Yeoman 2nd Class Joshua Kelley, who goes by the stage name “Harpy Daniels“ and identifies as non–binary, is a “Digital Ambassador“ in the Navy‘s pilot program to attract new recruits. It‘s unclear what his role entails, but he claims to have danced in drag for service officers on a number of different occasions.
The revelations set off explosive reactions from lawmakers and former members of the U.S. military alike.
“Woke, partisan officials are projecting weakness abroad and divisiveness at home,” Rep. Jim Banks, R–Ind., who serves as the chair of the House Military Personnel Subcommittee, told Fox News Digital. “The recruitment shortage is a serious crisis that we must address with serious solutions. TikTok videos of drag queens are just making a bad problem worse.”
Rep. Dan Crenshaw, R–Texas, a former Navy SEAL, wrote on Twitter that “maybe the Navy should talk to Bud Light marketing and exchange notes about what NOT to do,” referencing the recent controversy with the beer brand over its use of transgender personality Dylan Mulvaney in a marketing campaign that backfired.
Former Republican Senate candidate and combat veteran Sean Parnell wrote on Twitter, “The Navy is using a drag queen to boost sinking recruitment numbers…& wondering why numbers are in the tank. This woke BS is destroying our military,” while former Republican congressional candidate Hung Cao, a Navy veteran, said he was “at a loss for words.”
The Digital Ambassador initiative that Kelley participated in ran from October 2022 to March 2023 and was “designed to explore the digital environment to reach a wide range of potential candidates,” a Navy spokesperson told Fox News Digital.

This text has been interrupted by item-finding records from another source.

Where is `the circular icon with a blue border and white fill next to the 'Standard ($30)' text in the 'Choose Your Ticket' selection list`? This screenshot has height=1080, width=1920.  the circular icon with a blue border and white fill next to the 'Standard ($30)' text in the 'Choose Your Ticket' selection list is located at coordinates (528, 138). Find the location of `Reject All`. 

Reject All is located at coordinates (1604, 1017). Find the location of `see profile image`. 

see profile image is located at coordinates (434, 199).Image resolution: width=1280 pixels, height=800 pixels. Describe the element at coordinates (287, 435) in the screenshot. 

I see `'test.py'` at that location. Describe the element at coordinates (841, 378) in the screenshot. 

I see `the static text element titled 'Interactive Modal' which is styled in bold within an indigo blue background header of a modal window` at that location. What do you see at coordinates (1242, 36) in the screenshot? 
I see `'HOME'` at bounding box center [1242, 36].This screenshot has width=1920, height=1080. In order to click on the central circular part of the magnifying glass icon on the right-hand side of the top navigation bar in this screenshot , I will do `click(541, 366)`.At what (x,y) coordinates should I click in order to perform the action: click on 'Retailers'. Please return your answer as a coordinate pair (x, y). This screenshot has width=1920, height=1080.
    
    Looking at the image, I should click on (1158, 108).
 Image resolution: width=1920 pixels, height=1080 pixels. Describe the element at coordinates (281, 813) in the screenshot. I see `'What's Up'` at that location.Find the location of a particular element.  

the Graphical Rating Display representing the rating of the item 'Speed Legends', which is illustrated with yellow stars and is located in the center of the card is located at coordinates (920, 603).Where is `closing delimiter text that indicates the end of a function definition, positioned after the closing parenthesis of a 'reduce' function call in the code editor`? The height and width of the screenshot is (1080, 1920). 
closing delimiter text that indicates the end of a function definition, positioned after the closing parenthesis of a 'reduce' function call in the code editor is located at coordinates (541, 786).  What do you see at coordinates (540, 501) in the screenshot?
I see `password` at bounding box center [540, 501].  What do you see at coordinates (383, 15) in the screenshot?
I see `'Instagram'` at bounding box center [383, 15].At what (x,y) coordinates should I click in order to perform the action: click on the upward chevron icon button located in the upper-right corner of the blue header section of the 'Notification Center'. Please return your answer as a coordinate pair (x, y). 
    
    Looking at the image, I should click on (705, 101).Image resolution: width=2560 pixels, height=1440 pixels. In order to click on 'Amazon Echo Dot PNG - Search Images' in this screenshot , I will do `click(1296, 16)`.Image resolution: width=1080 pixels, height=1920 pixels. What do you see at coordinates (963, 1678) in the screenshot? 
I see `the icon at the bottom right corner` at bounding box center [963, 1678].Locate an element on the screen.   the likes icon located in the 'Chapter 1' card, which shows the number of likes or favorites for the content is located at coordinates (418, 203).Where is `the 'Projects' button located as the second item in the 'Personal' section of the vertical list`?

However, concerns have continued to grow over the military‘s recruitment challenges, as it struggles to hit recruitment goals. A recent survey found only 13% of young Americans are “highly willing“ to serve in the nation‘s armed forces.
The U.S. military‘s use of a drag queen to help with recruitment has been met with a swift and unified chorus of criticism, with critics arguing that it‘s an inappropriate solution to a serious crisis.
It‘s unclear what impact the Digital Ambassador program will have on the Navy‘s recruitment numbers, but it‘s clear that many will be watching closely to see if it‘s effective.